Maurice Druon, author, Resistance fighter, former Culture Minister (1973-1974), one of 40 "perpetual" French academics (1966), and recipient of the Legion of Honour Grand Cross, died in his Paris home on April 14. He would have been 91 in ten days' time. In Russia, the author of the seven-volume "The Accursed Kings" (1955-1977) was less well known but better loved than in his own country.

Druon was a conservative who believed that the genuine French language was the language of the 17th century and wrote multi-volume 19th-century style epics. His love affair with Russia has also been "multi-volume". It started at the height of the Khrushchev Thaw, thanks to "The Powers That Be" (1958), which was directed by Denis de la Patelier and based on the novel that won Mr Druon the Goncourt Prize (1948). Jean Gabin applied his talent to portraying the tragedy of a ruthless oligarch who drives his son to commit suicide.

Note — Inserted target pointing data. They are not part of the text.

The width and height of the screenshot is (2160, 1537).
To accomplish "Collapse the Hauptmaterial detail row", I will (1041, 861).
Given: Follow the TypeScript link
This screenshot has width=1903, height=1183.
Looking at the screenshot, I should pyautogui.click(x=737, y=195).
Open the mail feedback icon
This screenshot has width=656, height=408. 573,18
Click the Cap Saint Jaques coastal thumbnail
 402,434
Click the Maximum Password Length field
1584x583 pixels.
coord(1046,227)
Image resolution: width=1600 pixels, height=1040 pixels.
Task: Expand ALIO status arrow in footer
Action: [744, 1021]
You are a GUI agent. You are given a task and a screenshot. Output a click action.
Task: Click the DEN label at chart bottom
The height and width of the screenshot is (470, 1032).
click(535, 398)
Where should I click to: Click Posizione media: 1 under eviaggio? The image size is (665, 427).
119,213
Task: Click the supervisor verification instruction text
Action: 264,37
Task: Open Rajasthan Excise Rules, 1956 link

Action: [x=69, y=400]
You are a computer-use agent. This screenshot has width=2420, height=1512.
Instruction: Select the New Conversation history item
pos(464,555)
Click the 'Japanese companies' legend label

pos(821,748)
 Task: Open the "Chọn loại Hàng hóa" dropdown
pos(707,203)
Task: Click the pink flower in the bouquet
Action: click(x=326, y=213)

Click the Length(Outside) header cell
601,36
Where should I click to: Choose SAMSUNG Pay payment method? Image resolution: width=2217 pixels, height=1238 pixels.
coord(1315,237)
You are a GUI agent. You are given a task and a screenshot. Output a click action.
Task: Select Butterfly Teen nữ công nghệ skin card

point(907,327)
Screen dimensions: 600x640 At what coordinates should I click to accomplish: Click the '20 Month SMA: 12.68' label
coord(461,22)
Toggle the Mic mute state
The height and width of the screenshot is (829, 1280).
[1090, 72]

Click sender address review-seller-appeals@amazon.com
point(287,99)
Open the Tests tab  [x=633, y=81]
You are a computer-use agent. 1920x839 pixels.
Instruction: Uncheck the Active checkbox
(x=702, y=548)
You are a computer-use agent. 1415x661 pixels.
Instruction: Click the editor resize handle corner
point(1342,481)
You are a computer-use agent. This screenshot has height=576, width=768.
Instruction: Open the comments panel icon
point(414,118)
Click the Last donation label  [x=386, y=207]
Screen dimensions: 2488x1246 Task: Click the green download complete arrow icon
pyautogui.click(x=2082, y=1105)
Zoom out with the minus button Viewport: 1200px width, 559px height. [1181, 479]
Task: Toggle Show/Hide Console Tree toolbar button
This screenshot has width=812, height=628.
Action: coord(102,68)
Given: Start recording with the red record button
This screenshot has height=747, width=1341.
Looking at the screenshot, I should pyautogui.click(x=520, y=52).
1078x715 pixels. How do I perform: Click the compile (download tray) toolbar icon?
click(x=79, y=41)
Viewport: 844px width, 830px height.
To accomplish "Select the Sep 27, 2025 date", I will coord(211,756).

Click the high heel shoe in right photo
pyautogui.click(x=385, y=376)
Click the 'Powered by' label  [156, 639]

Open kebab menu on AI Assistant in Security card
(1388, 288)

Druon's popularity soared at the height of the Brezhnev era, because in exchange for waste paper people could acquire a bloody epic about the kings who nearly destroyed France in the 13th century. For readers, he became "the grandson of Alexander Dumas", who planted the idea in the popular imagination that the Templars were to blame for all the historical tragedies. Druon himself did not conceal that the "The Accursed Kings" was a collective work, and publicly thanked his ghost writers. In that way he also followed in the footsteps of Dumas.

In post-Soviet Russia, Druon became a symbol of French culture itself. Boris Yelstin presented him with the Order of Friendship of Peoples (1993). Viktor Chernomyrdin accompanied him to Orenburg, where he showed him how to chase vodka with beer. Vladimir Putin received him at the Kremlin, and visited him in Paris a year ago. In 2007, Druon was elected a member of the Russian Academy of Sciences. Druon reciprocated by comparing President Putin to General De Gaulle, with whom he was in exile in London from 1942 to 1944. In addition to that, it came to pass that Druon was also Russian. His father, Lazar Kessel, had come to France with his parents from Orenburg in 1908. In 1921 he committed suicide, cutting short a promising career with Comedie Francaise theatre, and his son took the name of his stepfather, a notary public.

In France, Druon's novels are not considered to be the main part of his legacy because they are too old-fashioned. Nicolas Sarkozy called him a "great writer, great Resistance fighter and above all the author of ‘Song of the Partisans'", which he wrote in 1943 together with his uncle, writer Joseph Kessel. Leaflets with that great song were scattered over Europe, and it was the signature tune of the BBC's "My Country's Honour", which was directed by Druon. Nevertheless, he eventually claimed authorship of the music written by Anna Marli, another Russian star in France. But that human foible was overshadowed by the memories of how Druon, a military cadet, heroically fought the Nazis in the spring of 1940.

Druon the politician is far more relevant to our day. He was a consistent conservative, a supporter of the "strong fist" policy, which in some ways accounts for his "love affair" with Vladimir Putin. Sometimes he went over the top, for example when he demanded the restoration of the Tuileries Palace burned down by the Communards. In his "Letters of a European" (1943), he placed all his hopes in the elites, who should bring peace to Europe after the war without allowing a civil war to break out. In 1968, he categorically condemned the rioters and strikers in his pamphlet "The Future Is Confused", and led a demonstration of Gaullists. George Pompidou appointed him Minister of Culture to pacify those who opposed the building of the architecturally radical Museum of Modern Art.

In spite of some successes, Druon's Ministry left poor memories as regards the development of culture in the provinces. One of his first acts was to threaten to withhold subsidies from "subversive" theatres whose directors came to him with a "begging bowl in one hand and a Molotov cocktail in the other". In response the great directors Roget Planchon and Jean Louis Barrault described him as the "troubadour of cultural repression", and staged a "funeral of free speech" attended by thousands. However, politics enabled Druon to remain amazingly young in spirit, something many of his opponents would envy. He no longer wrote epics, but remained a spirited contributor to the newspaper Le Figaro almost until his death. In traditionally leftish French culture, Maurice Druon was a foremost representative of the not very numerous but nevertheless necessary political right.